Kolejny zawodnik postanowił po ostatnim sezonie rozstać się z zawodowym uprawianiem skoków narciarskich. Tym razem karierę zakończył Joacim Oedegaard Bjoereng. Norweg ogłosił swoją decyzję w niedzielę za pośrednictwem mediów społecznościowych.

- Na wszystko kiedyś nadchodzi czas. Postanowiłem zakończyć swoją karierę skoczka narciarskiego. To był prawdziwy przywilej móc walczyć na najwyższym poziomie przez ostatnie dziesięć lat oraz zachować masę dobrych wspomnień z ostatnich dwóch dekad - ogłosił Joacim Oedegaard Bjoereng.

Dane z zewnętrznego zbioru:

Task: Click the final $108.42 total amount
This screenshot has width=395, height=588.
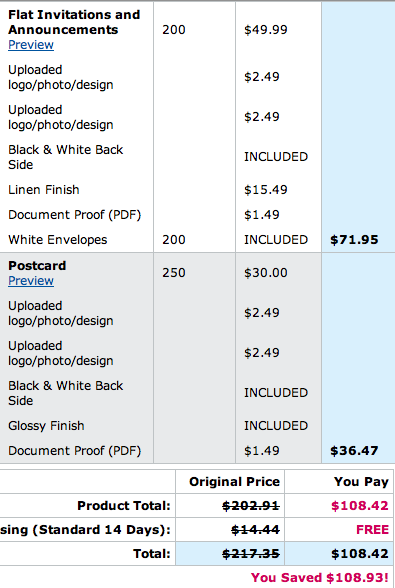Action: [360, 554]
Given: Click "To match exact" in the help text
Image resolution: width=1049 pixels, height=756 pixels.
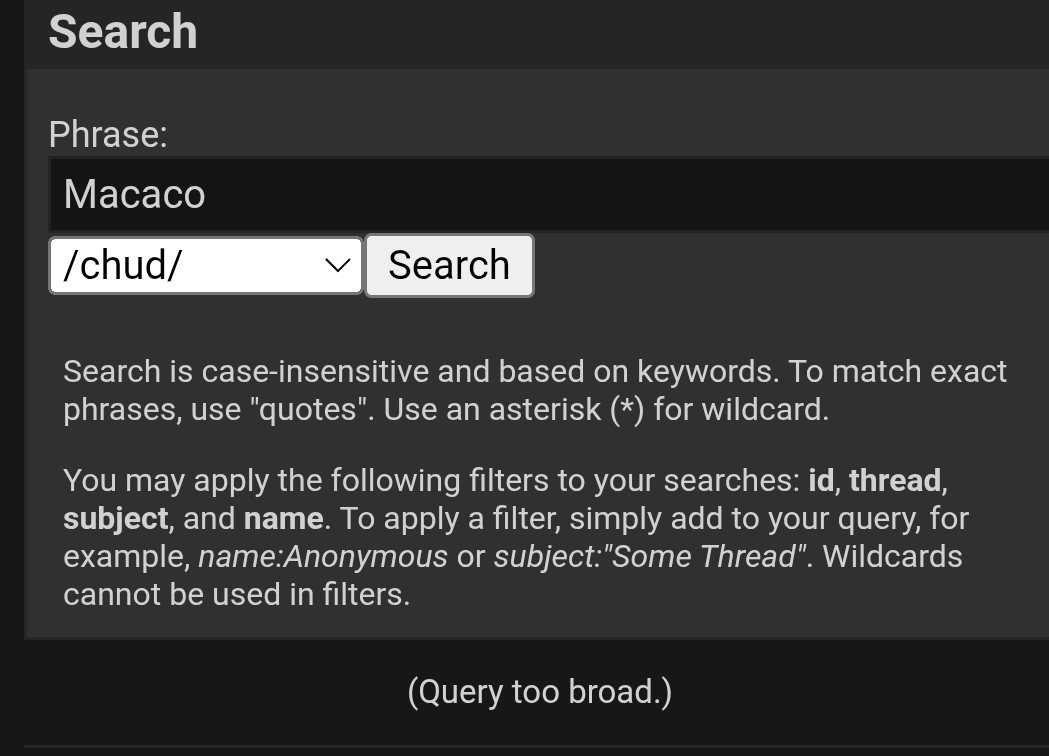Looking at the screenshot, I should (x=897, y=371).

- Nigdy nie zmęczę się skokami narciarskimi, ale po prostu nie wyobrażam już sobie mojego wejścia z formą na jeszcze wyższy poziom, zatem dla mnie to koniec. Wszystko albo nic - dodaje 27-latek.

- Dziękuję wszystkim trenerom za to, że byli ze mną. Dziękuję kolegom z drużyny, którzy stali się moimi przyjaciółmi na zawsze. Dziękuję wszystkim, którzy mnie wspierali. Dziękuję sponsorom, dzięki którym rzeczy stawały się możliwe. Dziękuję mojej narzeczonej, że była przy mnie w momentach wzlotów i upadków. Wielkie podziękowania również dla mojej rodziny i jej wsparcie. Zdecydowanie byliście moimi głównymi sponsorami i pomocnikami. Bez was nic nie byłoby możliwe - wylicza Norweg.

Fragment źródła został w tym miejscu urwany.